**TASK INSTRUCTIONS:** In the records below, find the line holding "Task: Open Traces page in sidebar" and the line holding "Select February 19". Set down both, with every line between them, exactly.

(Saved entries)
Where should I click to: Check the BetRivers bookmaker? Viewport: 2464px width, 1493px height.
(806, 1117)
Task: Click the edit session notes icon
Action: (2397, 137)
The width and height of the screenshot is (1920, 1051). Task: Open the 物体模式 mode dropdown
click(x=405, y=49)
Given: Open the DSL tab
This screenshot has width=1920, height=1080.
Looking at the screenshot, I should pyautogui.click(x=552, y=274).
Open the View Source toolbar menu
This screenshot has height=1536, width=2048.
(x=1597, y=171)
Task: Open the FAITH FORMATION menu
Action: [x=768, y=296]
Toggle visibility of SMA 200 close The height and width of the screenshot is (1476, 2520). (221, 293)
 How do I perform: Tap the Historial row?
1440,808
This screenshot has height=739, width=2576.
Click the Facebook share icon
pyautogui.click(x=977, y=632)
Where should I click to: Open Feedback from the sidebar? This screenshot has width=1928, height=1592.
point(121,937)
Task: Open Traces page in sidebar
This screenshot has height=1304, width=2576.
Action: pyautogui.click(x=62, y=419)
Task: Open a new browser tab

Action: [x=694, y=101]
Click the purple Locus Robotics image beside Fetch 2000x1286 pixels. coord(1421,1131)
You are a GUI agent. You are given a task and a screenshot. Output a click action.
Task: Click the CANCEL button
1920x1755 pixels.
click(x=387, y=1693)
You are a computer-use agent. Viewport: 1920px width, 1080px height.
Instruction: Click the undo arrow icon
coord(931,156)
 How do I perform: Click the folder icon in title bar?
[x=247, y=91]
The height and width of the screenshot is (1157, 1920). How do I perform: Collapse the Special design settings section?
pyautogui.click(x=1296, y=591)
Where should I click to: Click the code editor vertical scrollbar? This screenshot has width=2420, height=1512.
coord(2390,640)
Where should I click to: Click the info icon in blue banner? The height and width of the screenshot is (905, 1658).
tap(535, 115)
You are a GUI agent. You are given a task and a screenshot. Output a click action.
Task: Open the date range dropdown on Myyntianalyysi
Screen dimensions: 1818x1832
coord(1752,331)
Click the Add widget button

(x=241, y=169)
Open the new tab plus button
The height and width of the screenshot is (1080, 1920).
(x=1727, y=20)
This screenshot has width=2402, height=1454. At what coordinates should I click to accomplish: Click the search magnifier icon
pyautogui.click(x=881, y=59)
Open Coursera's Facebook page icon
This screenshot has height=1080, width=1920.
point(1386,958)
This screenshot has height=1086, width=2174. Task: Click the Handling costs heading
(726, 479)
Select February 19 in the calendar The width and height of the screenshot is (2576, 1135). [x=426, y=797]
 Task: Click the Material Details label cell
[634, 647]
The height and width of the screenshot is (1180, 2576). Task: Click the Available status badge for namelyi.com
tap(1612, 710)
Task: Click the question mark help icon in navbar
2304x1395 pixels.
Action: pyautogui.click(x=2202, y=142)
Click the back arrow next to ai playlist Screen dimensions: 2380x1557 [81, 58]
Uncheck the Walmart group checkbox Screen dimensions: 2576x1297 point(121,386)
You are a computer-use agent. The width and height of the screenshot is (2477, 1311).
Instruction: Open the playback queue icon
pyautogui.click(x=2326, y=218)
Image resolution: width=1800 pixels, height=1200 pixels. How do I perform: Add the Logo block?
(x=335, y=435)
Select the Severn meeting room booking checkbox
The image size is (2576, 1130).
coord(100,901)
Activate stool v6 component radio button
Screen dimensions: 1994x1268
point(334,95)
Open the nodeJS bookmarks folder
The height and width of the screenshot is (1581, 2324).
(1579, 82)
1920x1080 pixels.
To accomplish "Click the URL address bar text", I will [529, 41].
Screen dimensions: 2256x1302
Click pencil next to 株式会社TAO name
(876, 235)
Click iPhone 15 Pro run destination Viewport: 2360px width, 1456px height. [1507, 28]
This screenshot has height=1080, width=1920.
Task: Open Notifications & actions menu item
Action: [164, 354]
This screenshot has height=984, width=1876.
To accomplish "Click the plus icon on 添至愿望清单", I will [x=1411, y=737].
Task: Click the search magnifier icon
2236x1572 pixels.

**ANSWER BOX:**
Task: Open Traces page in sidebar
This screenshot has height=1304, width=2576.
Action: pyautogui.click(x=62, y=419)
Task: Open a new browser tab

Action: [x=694, y=101]
Click the purple Locus Robotics image beside Fetch 2000x1286 pixels. coord(1421,1131)
You are a GUI agent. You are given a task and a screenshot. Output a click action.
Task: Click the CANCEL button
1920x1755 pixels.
click(x=387, y=1693)
You are a computer-use agent. Viewport: 1920px width, 1080px height.
Instruction: Click the undo arrow icon
coord(931,156)
 How do I perform: Click the folder icon in title bar?
[x=247, y=91]
The height and width of the screenshot is (1157, 1920). How do I perform: Collapse the Special design settings section?
pyautogui.click(x=1296, y=591)
Where should I click to: Click the code editor vertical scrollbar? This screenshot has width=2420, height=1512.
coord(2390,640)
Where should I click to: Click the info icon in blue banner? The height and width of the screenshot is (905, 1658).
tap(535, 115)
You are a GUI agent. You are given a task and a screenshot. Output a click action.
Task: Open the date range dropdown on Myyntianalyysi
Screen dimensions: 1818x1832
coord(1752,331)
Click the Add widget button

(x=241, y=169)
Open the new tab plus button
The height and width of the screenshot is (1080, 1920).
(x=1727, y=20)
This screenshot has width=2402, height=1454. At what coordinates should I click to accomplish: Click the search magnifier icon
pyautogui.click(x=881, y=59)
Open Coursera's Facebook page icon
This screenshot has height=1080, width=1920.
point(1386,958)
This screenshot has height=1086, width=2174. Task: Click the Handling costs heading
(726, 479)
Select February 19 in the calendar The width and height of the screenshot is (2576, 1135). [x=426, y=797]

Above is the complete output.